- _ASSIGNED TASK_
Filter the data for "agent" and copy matching lines.

*** Opening of MATERIAL FOR THE TASK ***

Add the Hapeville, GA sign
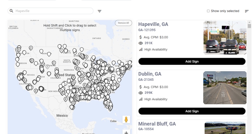The height and width of the screenshot is (134, 252). pos(192,61)
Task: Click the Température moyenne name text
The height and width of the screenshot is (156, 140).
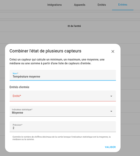Action: pos(26,76)
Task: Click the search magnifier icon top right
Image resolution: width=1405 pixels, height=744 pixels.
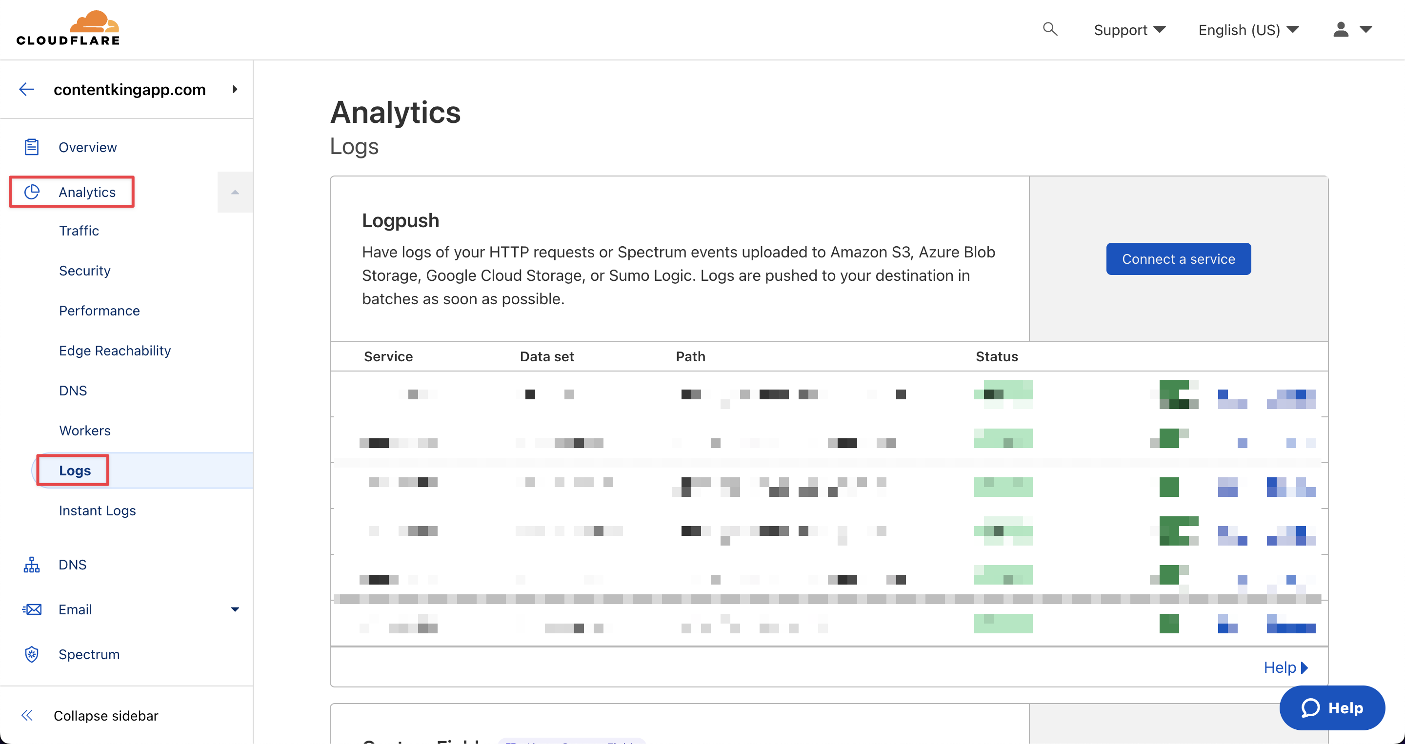Action: tap(1050, 29)
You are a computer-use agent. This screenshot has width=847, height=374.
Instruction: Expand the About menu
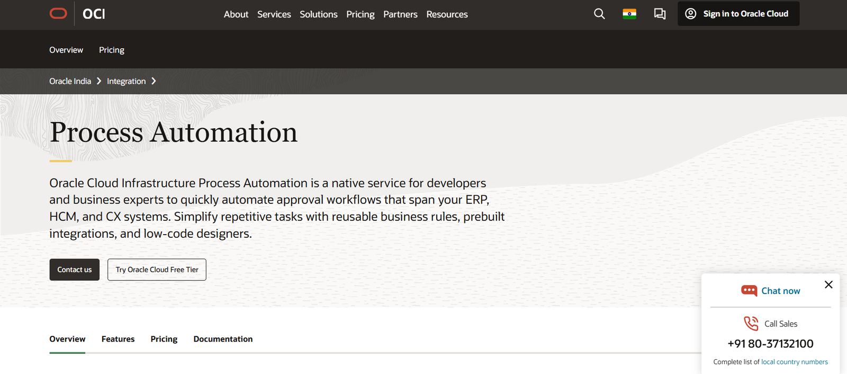click(x=236, y=14)
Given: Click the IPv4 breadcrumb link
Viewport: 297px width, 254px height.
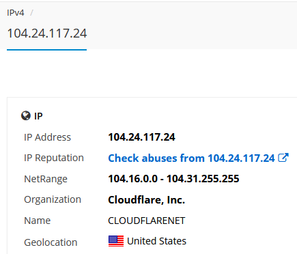Looking at the screenshot, I should [x=16, y=13].
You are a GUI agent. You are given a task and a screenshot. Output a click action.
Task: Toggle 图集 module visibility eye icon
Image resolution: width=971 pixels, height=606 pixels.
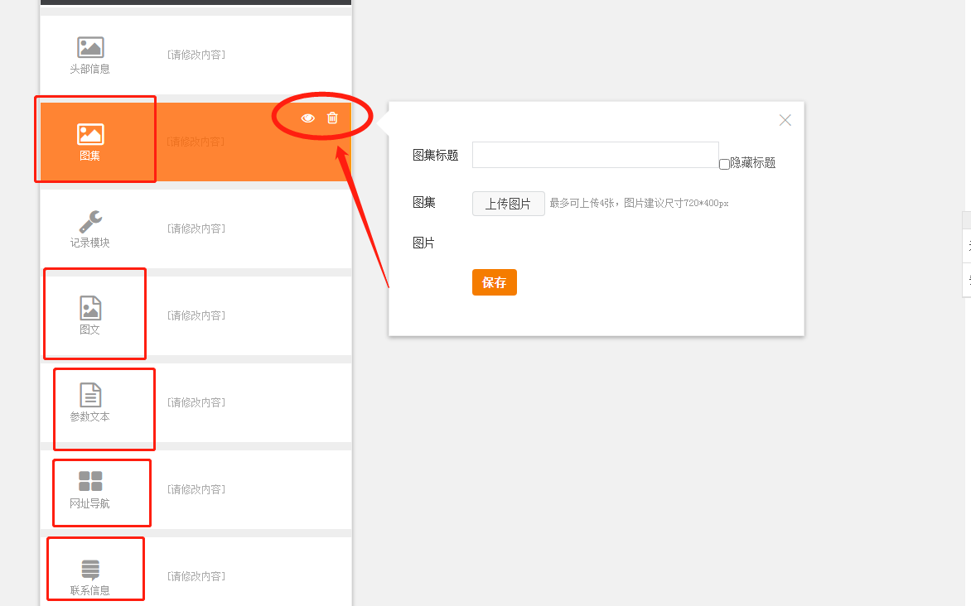(x=308, y=118)
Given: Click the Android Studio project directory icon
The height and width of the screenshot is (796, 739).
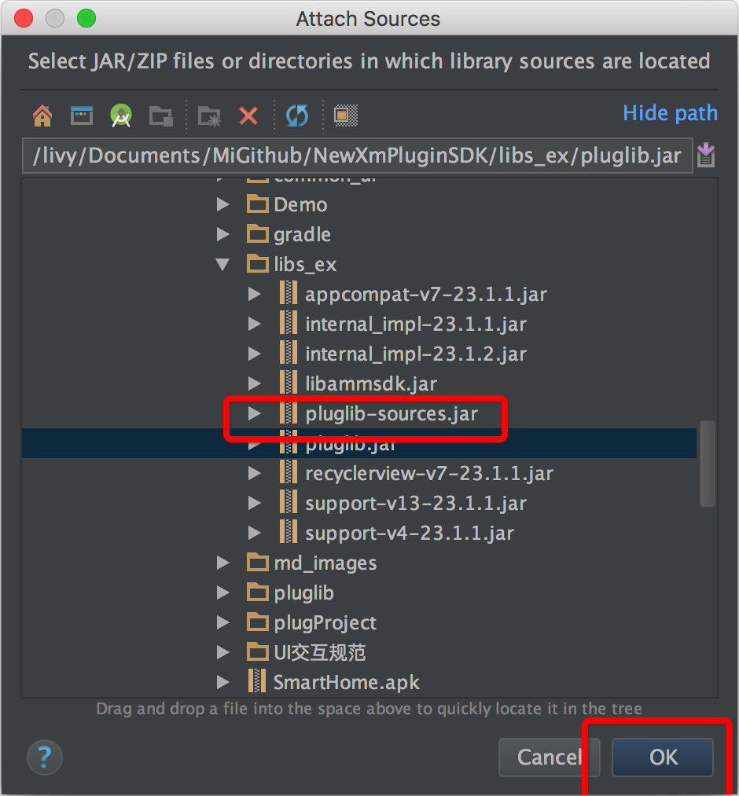Looking at the screenshot, I should click(121, 116).
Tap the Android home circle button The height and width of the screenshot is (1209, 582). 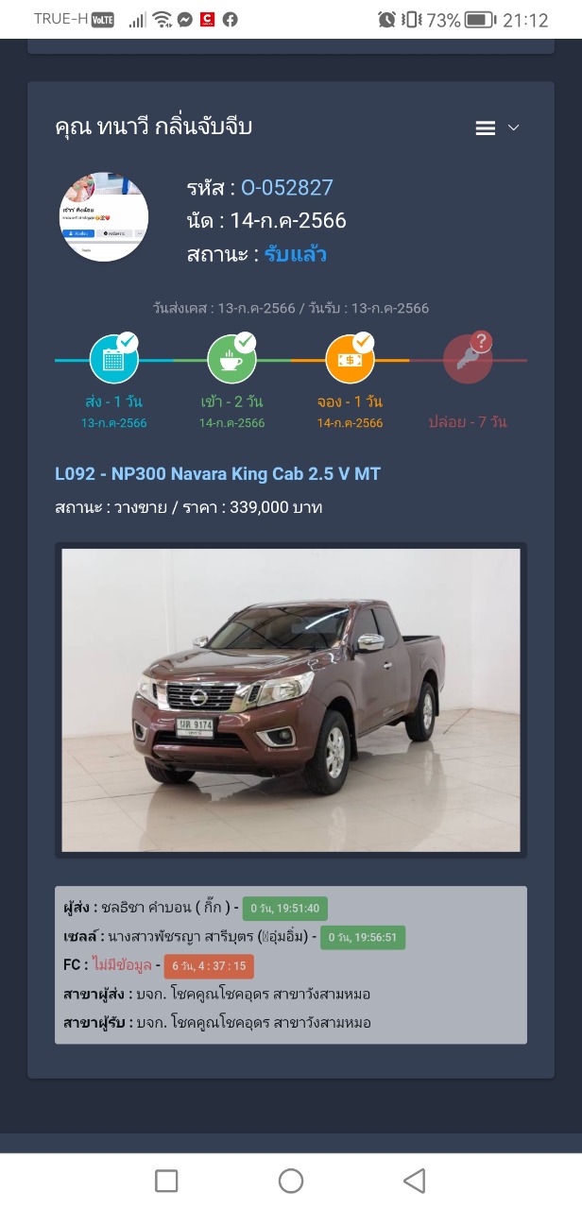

*** Close of MATERIAL FOR THE TASK ***

- _FINISHED TASK_
You are a computer-use agent. This screenshot has width=847, height=374.
You are a GUI agent. You are given a task and a screenshot. Output a click action.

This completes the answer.